* BEGIN Listing *

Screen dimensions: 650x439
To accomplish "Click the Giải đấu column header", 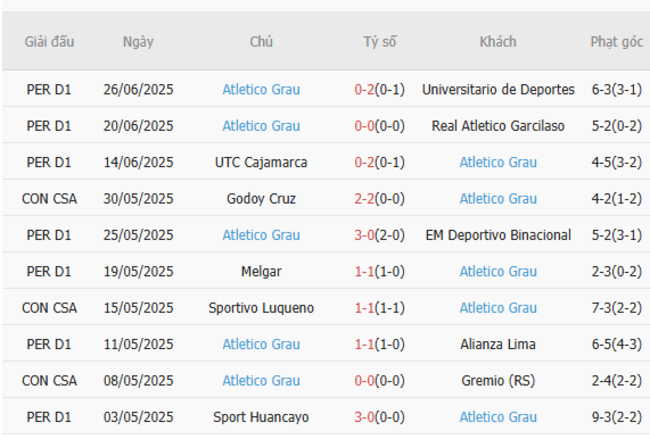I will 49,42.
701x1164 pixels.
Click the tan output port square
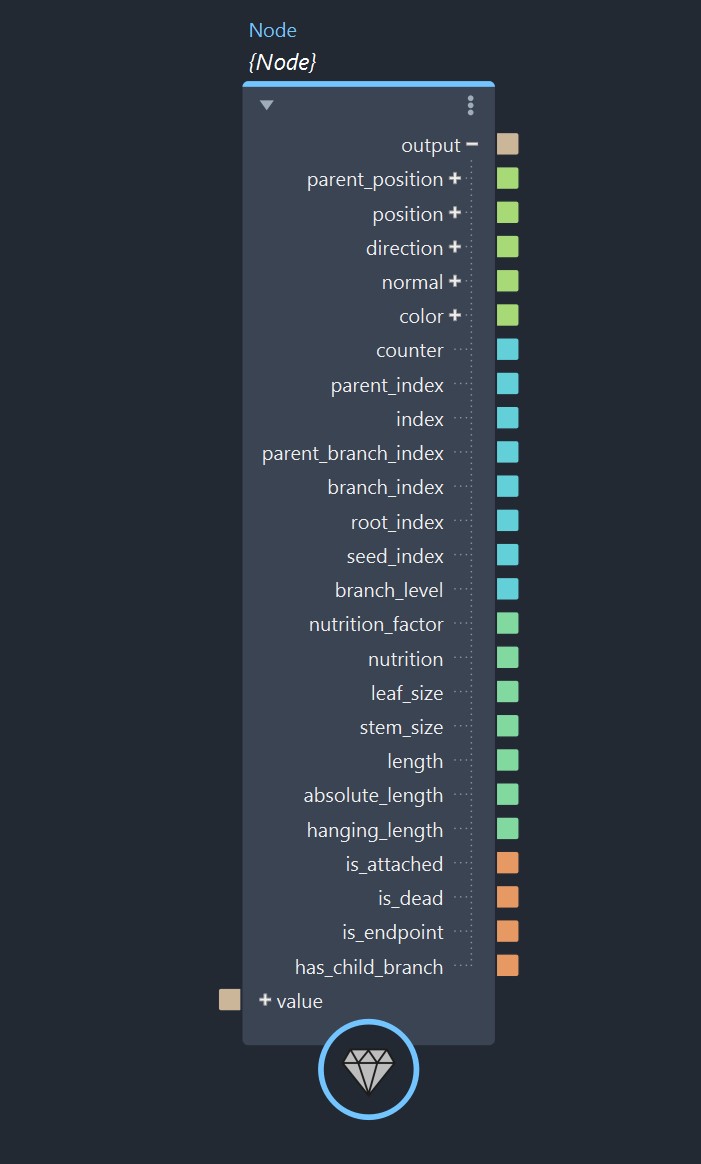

* END Listing *
* BEGIN Listing *

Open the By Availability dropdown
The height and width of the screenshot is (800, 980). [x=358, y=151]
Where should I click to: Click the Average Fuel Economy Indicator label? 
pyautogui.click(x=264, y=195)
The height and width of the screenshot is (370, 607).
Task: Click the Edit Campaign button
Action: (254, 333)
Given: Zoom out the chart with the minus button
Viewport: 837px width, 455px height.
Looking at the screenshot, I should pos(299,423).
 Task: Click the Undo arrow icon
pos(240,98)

* END Listing *
* BEGIN Listing *

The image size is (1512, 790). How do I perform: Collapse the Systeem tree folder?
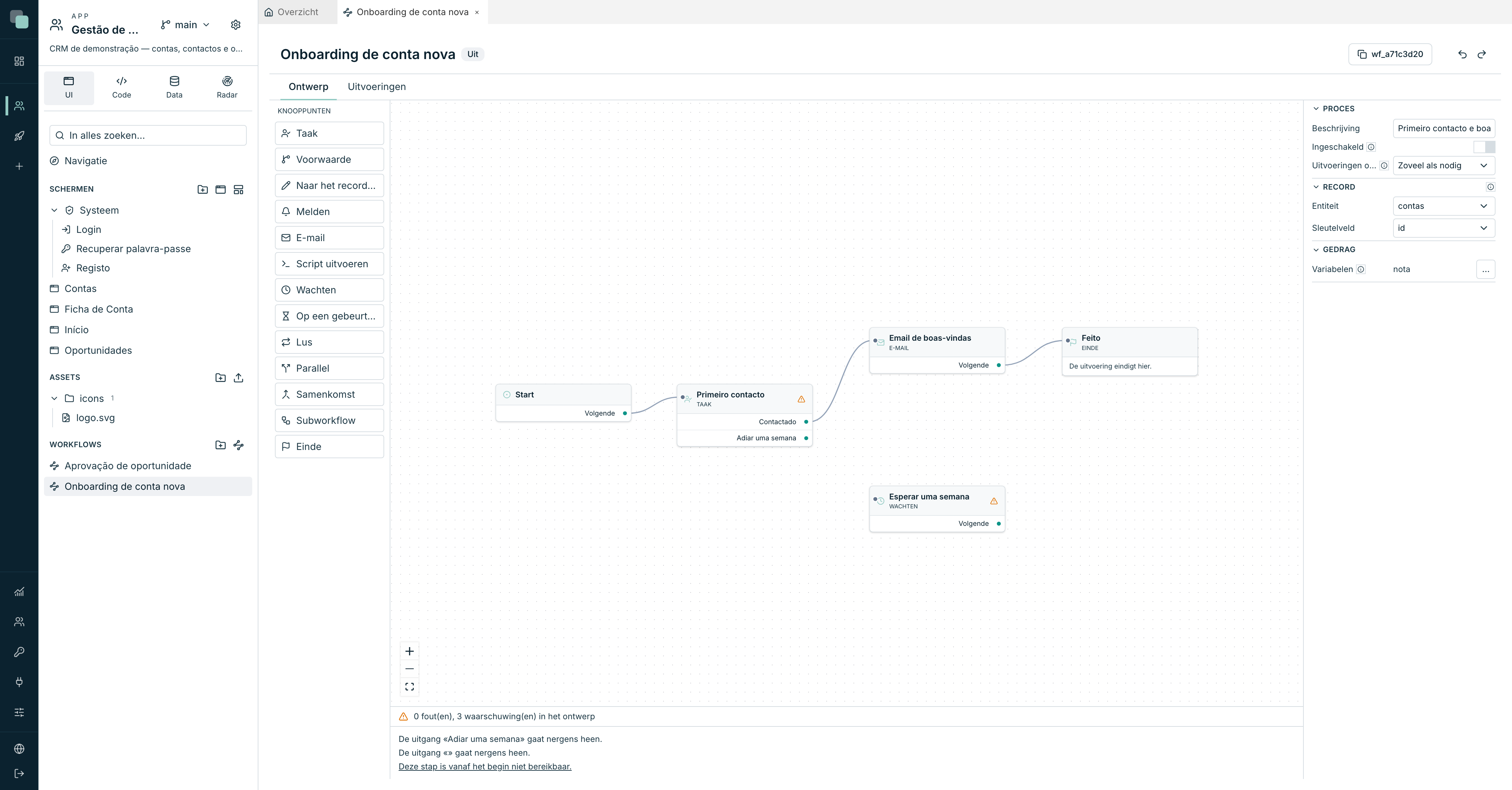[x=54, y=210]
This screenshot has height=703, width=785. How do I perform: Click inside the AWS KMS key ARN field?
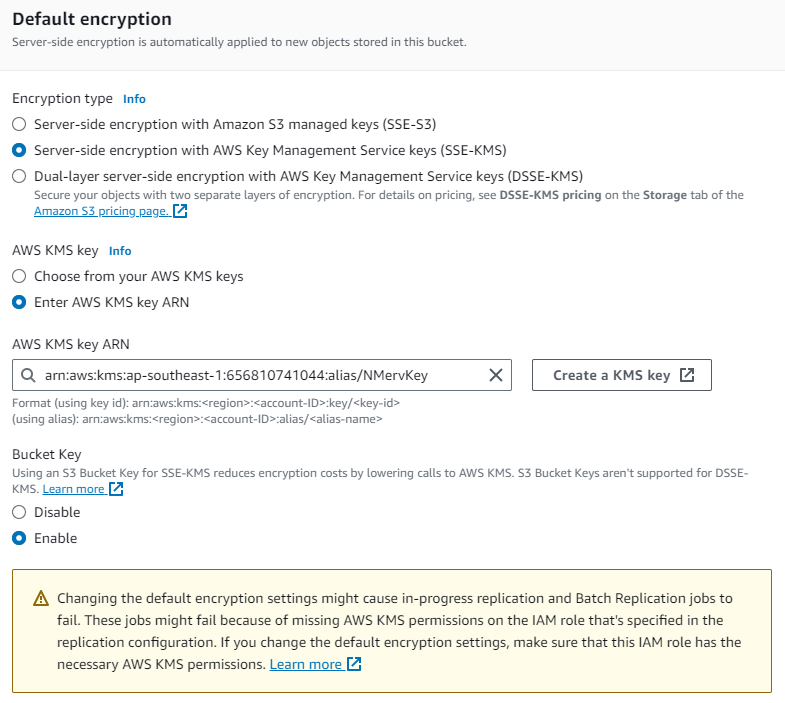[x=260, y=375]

* END Listing *

**What this task involves**
Could you replace "perform" with "complete" in the entries starting with the line with "The image size" and going on through the line with "[x=260, y=375]", keeping everything else unchanged and leaving the pictures out?

**Solution below**
The image size is (1512, 790). How do I complete: Collapse the Systeem tree folder?
[x=54, y=210]
This screenshot has height=703, width=785. How do I complete: Click inside the AWS KMS key ARN field?
[x=260, y=375]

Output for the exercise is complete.